Updating LLMs: Fine-tuning vs. Retraining or Why ChatGPT’s Cut-Off Date Doesn’t Change
Consider this analogy: If a history book written in 2000 is to remain relevant in 2023, it either needs new chapters added or a complete rewrite. Similarly, large language models need either fine-tuning (adding new chapters) or retraining (complete rewrite) to remain current.
- Fine-tuning: This is essentially a continuation of training. By using saved weights and introducing new data, the model adjusts its previous knowledge. However, this process might result in the model leaning heavily towards its original training. It’s like adding a chapter to our history book — the core doesn’t change, but there’s an additional perspective.
- Retraining: This means starting from scratch. Every piece of data, old and new, is given equal weight. In terms of our book analogy, it’s a complete rewrite, ensuring that newer events are interwoven seamlessly into the story. But it’s resource-intensive — a long, taxing rewrite.

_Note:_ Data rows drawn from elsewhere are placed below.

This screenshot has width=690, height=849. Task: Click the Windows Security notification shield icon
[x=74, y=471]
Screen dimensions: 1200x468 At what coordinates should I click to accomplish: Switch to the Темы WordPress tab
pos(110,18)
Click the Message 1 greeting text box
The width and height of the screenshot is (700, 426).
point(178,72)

ChatGPT: Is OpenAI silently fine-tuning their model?
While ChatGPT often cites a 2022 knowledge cutoff, some users have noticed information from 2023 seeping in.
Is OpenAI silently fine-tuning their model?

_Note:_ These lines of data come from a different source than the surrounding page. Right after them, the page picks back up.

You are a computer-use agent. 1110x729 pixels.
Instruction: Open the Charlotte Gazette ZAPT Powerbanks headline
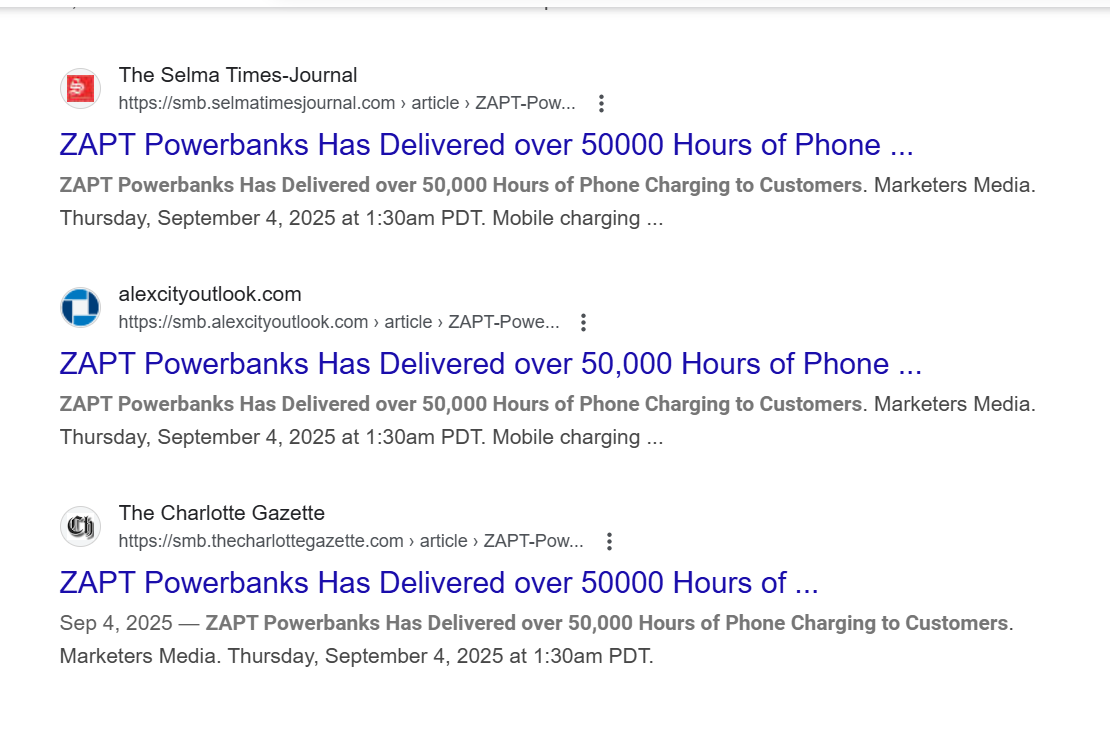[438, 583]
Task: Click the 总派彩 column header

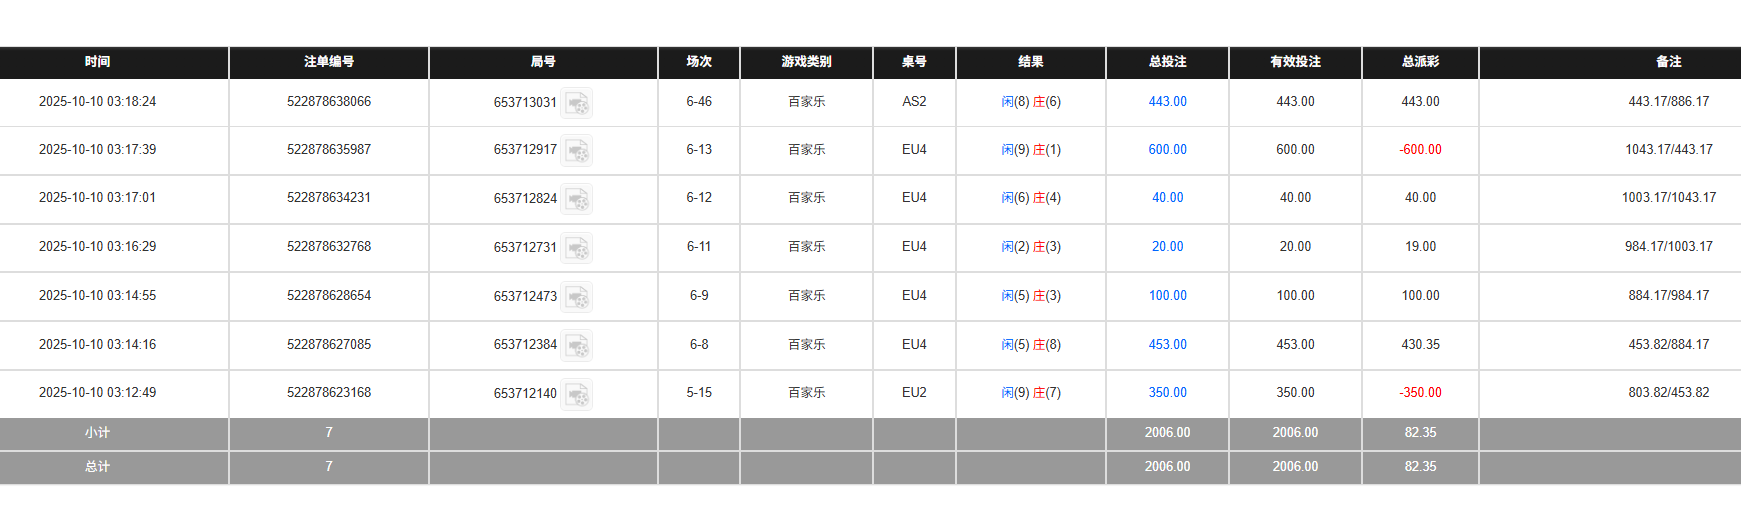Action: tap(1420, 62)
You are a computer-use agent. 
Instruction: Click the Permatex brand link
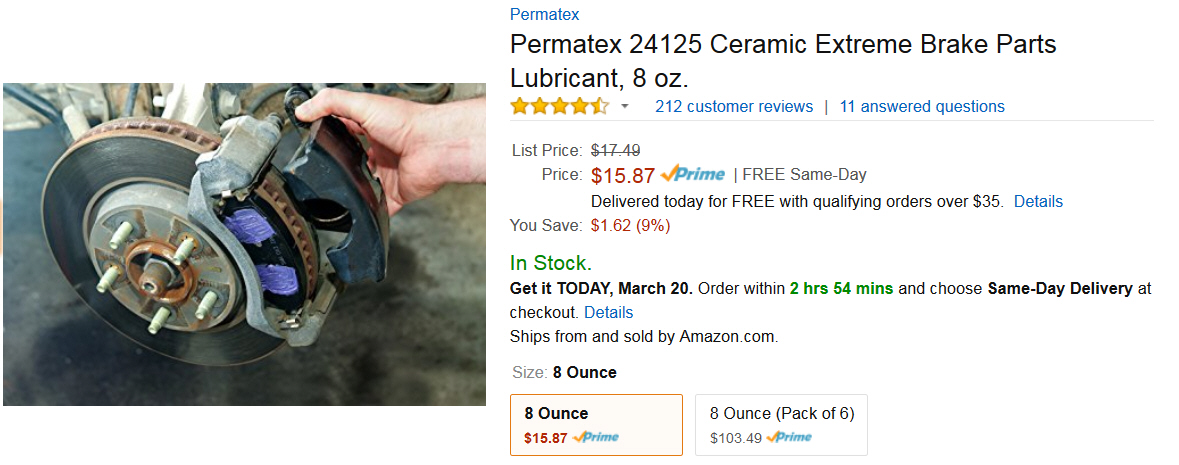tap(544, 14)
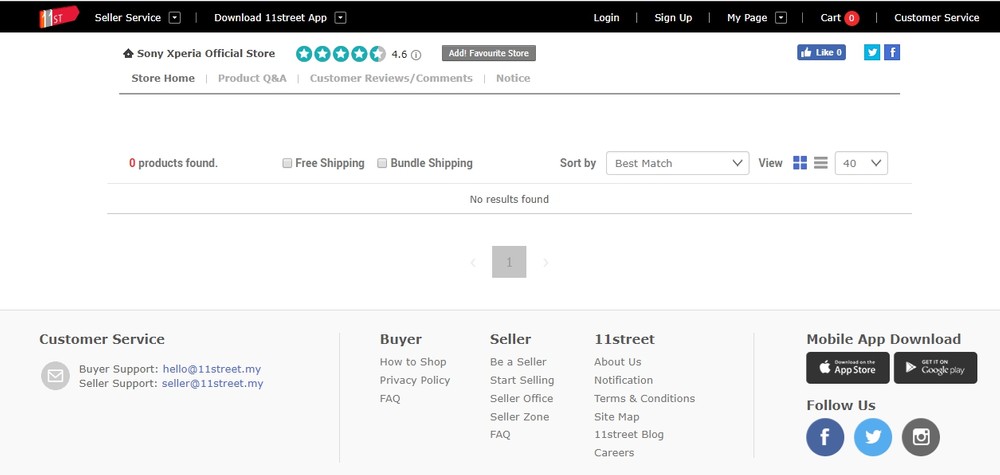The image size is (1000, 475).
Task: Switch to grid view icon
Action: coord(800,163)
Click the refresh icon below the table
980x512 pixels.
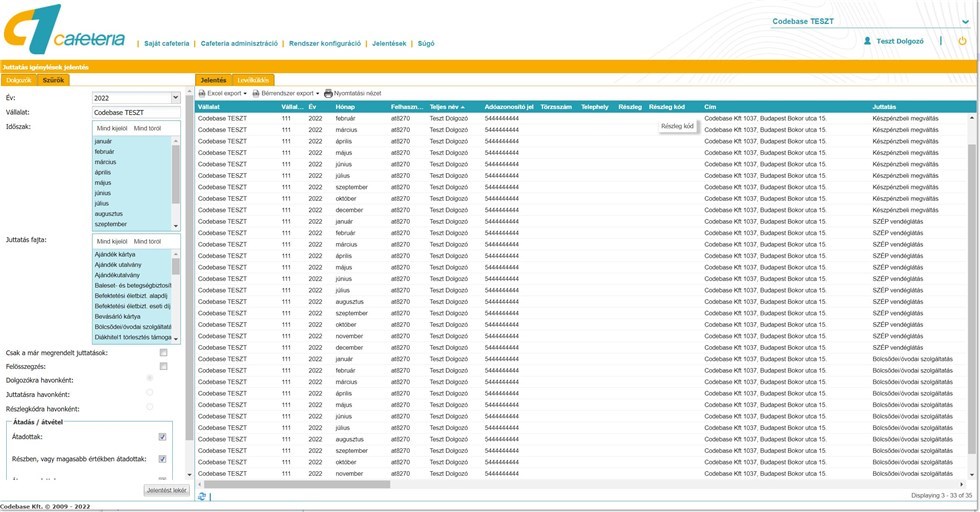(202, 496)
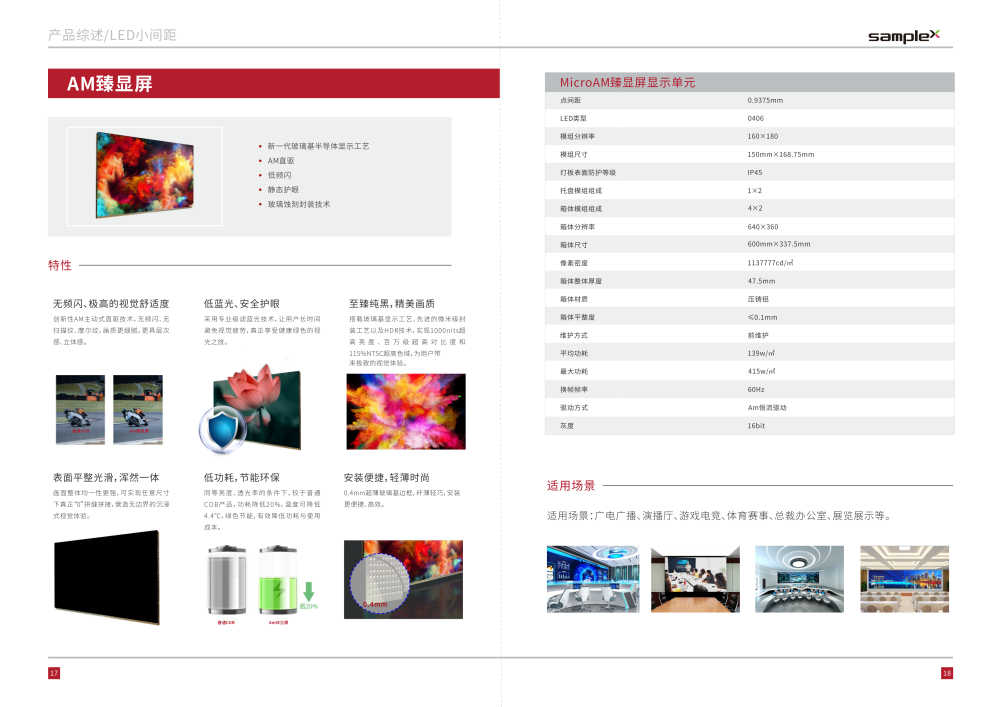Click the 低功耗,节能环保 feature heading

point(241,477)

I do think so. Fine-tuning is the economical choice to add new information. But a fine-tuned model is biased towards its original data. So while the model might know of events from 2023, its core understanding would still reflect the worldview of 2022.
The outcome isn’t that great. If you ask ChatGPT to write code in a modern version of a framework it seems to know about some of the new stuff but that will be just mixed in with the old syntax.
So OpenAI doesn’t advertise the fine-tuned model as a model with a new cut-off date, because it’s not the same as a retrained model with a new cut-off date.